In theory, the potential dividends of bringing drug development in-house could give Clover a much-needed boost:
- Clover could better control drug costs, which are disproportionately high for seniors - the only demographic Clover covers. Because Clover is an MA insurer, its members are predominantly seniors - meaning drug spending on chronically ill members likely eats up a large share of Clover's funds: 80% of seniors suffer from at least one chronic illness, per Healthy Aging. And one-fifth of Medicare spending goes toward prescription drugs, according to the Kaiser Family Foundation. Taking control of the development process could help Clover cut out the middlemen in the pharmacy supply chain that tack on fees and also develop drugs that are tailored to its customers.
- And Clover's current medical expenses - driven in part by drug spending - may not be sustainable.Clover doled out $109 million in medical expenses for its members in Q1 2019, which accounted for about 95% of its premium revenue. For context, the US government penalizes MA payers if they don't spend at least 85%of premium revenue on customers medical claims, but insurers that hold this ratio close to 85% make better margins per member than those with higher expense ratios. A high ratio of claims to revenue isn't out of the norm for Clover: It allotted 95% of premium revenue to medical expenses in 2018, too.
- Commercializing new drugs could also eventually offer Clover inroads into the pharma market.For example, Clover and Genetech are tackling age-related macular degeneration as their first drug development disease area. This is likely because it affects about 15% of seniors, per the NIH. But it's also a potentially lucrative choice: The ophthalmic drug market is projected to reach $40 billion globally by 2026.

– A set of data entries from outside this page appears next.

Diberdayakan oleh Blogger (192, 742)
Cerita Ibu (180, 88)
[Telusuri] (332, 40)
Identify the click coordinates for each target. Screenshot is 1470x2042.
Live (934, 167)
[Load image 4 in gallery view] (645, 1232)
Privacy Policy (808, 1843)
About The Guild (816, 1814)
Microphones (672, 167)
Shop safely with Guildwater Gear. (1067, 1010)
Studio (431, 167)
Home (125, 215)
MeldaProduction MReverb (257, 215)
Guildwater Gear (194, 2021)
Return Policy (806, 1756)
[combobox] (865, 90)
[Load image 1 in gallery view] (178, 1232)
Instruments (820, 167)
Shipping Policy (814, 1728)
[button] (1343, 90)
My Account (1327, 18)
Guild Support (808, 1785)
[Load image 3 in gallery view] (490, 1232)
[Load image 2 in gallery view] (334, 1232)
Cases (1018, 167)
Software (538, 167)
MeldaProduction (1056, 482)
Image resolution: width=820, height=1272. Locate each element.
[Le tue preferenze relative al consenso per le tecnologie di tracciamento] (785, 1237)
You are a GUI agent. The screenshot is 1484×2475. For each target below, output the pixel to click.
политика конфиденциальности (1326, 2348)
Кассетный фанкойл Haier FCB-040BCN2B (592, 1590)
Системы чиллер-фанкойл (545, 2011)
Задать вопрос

But I (Zoë) think Clover's initiative isn't a surefire way to give the startup the immediate relief it needs.Drug development is a long, costly process - and Clover might not have time and money on its side in the short term. On average, it costs almost $3 billion to research and develop a drug, and clinical trials can take up to seven years to complete, Phrma reports.
And these numbers represent established drug companies, not players that are new to the scene. Shoveling cash into new research initiatives that won't breed a return of investment for close to a decade might not be a smart choice for Clover: Though its losses were cushioned in Q1 2019, the startup lost $41 million in 2018, nearly double the $22 million it lost in 2017.
I think Clover might have more health-focused projects up its sleeve that could offer some support while it kicks the drug company into gear. Clover has been active this year in showing it wants to dig deeper into healthcare beyond just insurance. I wouldn't be surprised if the startup launched new health projects that'll provide some short-term financial padding since Clover Therapeutics should shape up to be a costly endeavor.